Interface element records
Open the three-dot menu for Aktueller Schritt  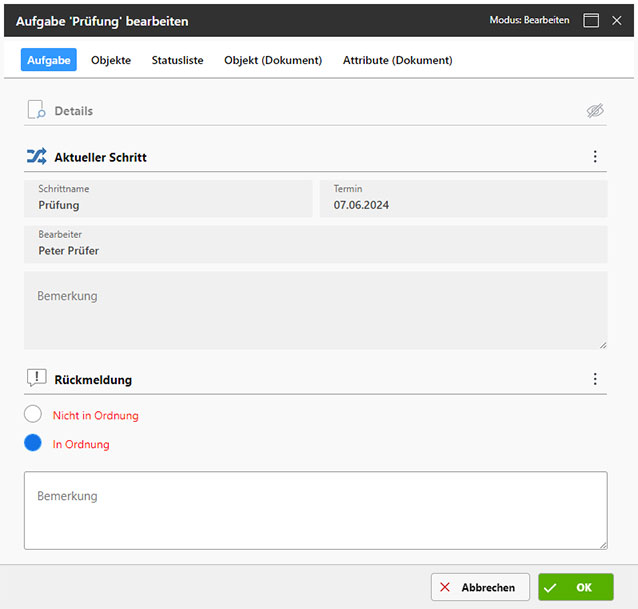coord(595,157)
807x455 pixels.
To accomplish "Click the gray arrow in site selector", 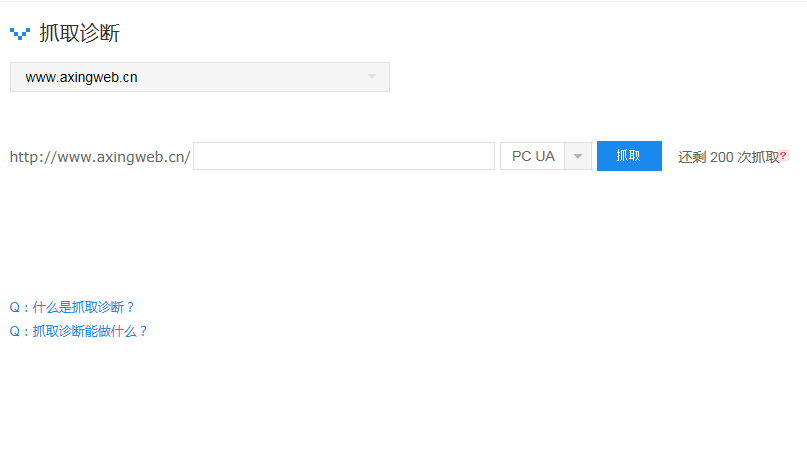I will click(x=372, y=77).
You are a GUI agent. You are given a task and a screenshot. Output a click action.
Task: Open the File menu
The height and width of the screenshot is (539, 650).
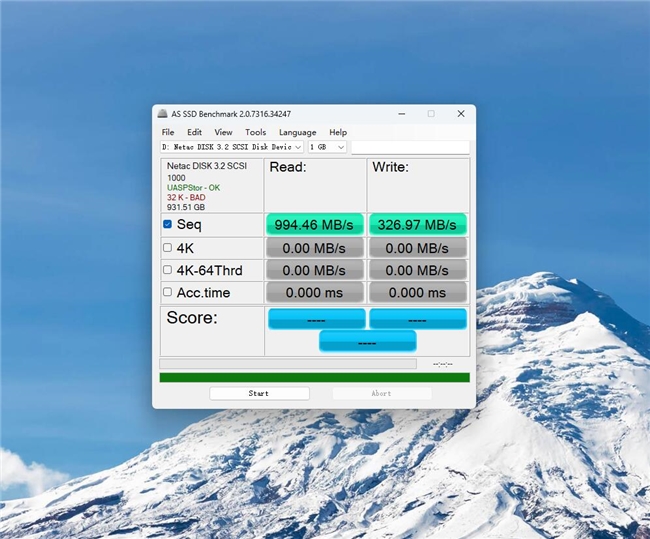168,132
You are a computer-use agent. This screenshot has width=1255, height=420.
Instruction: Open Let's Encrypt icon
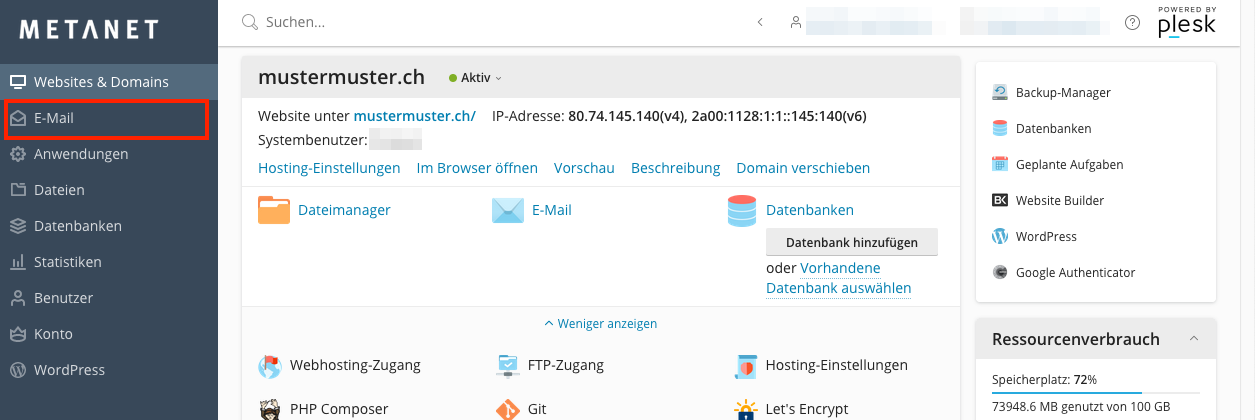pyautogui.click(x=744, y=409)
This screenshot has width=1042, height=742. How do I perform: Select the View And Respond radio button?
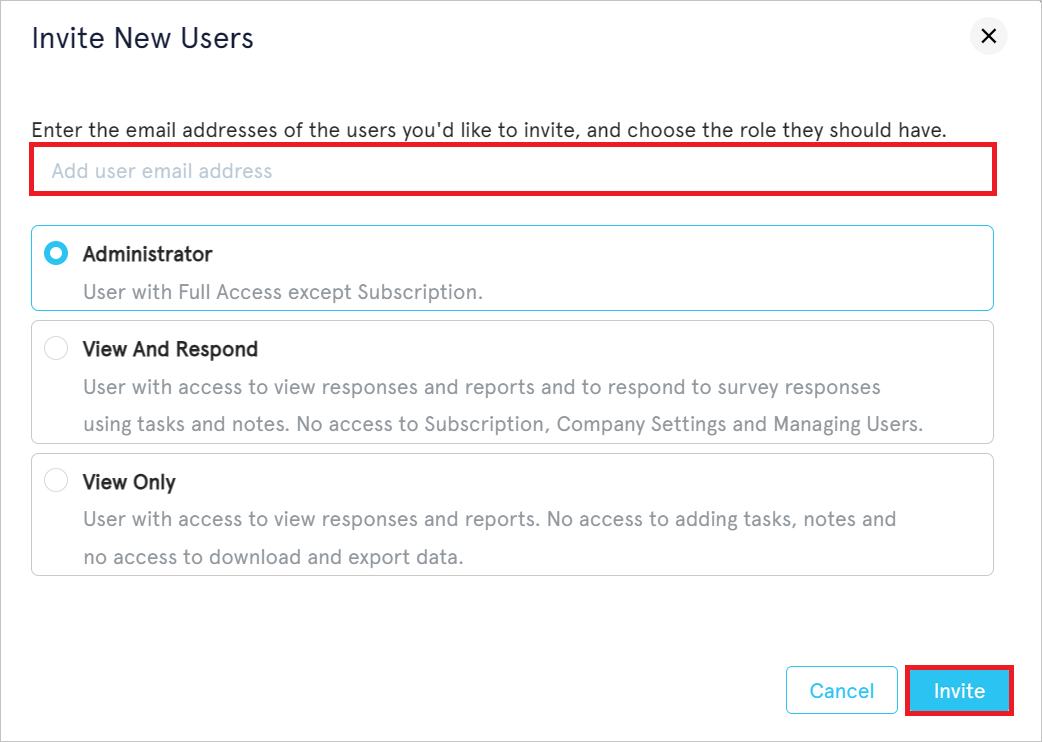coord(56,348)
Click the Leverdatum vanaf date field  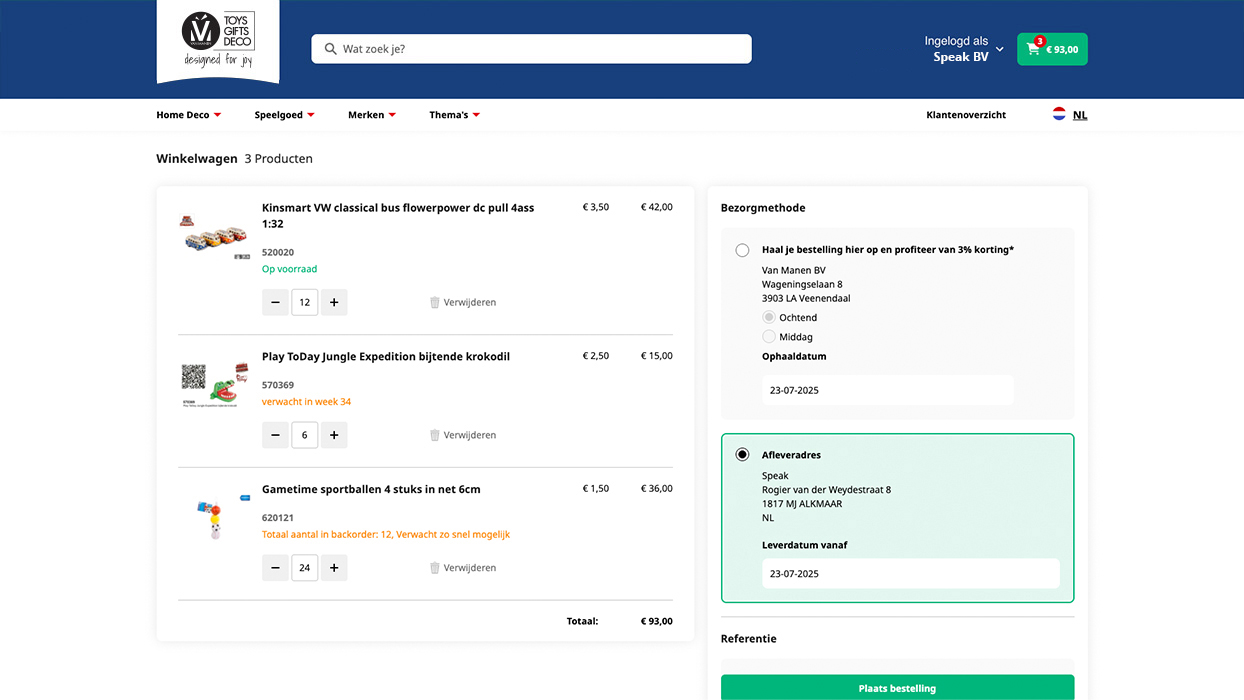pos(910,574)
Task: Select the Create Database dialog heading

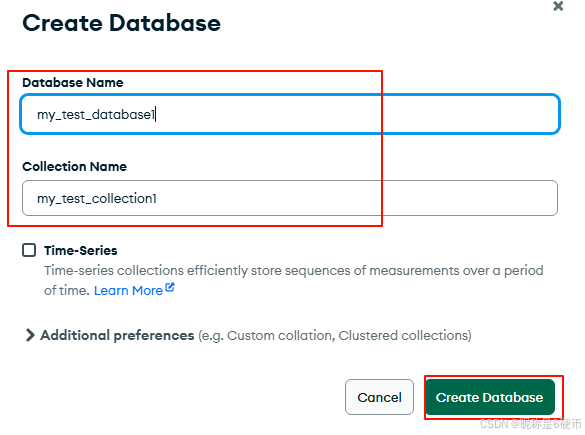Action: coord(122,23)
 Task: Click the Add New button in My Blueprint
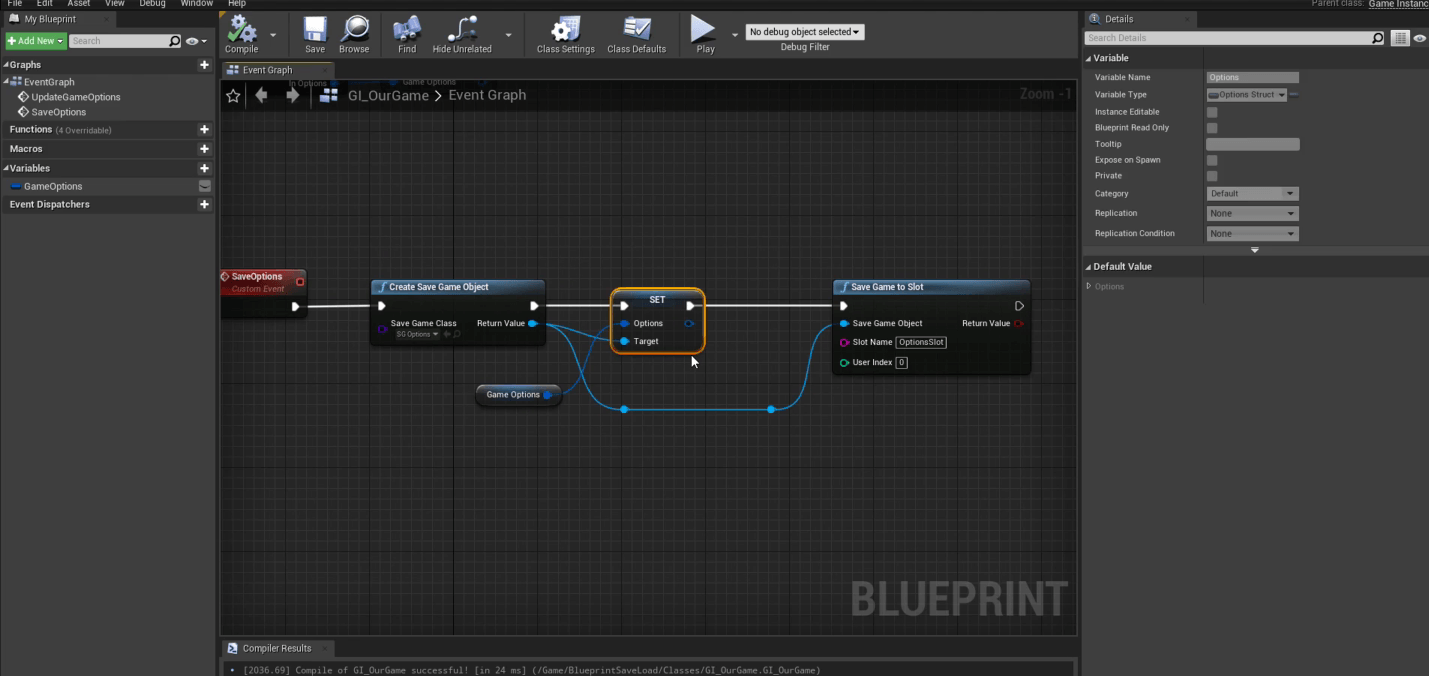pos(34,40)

§ **Your task**
Count the lines above that contain the string "This", treating uppercase and lowercase as different. Give only the number.

§ **Complete output**
2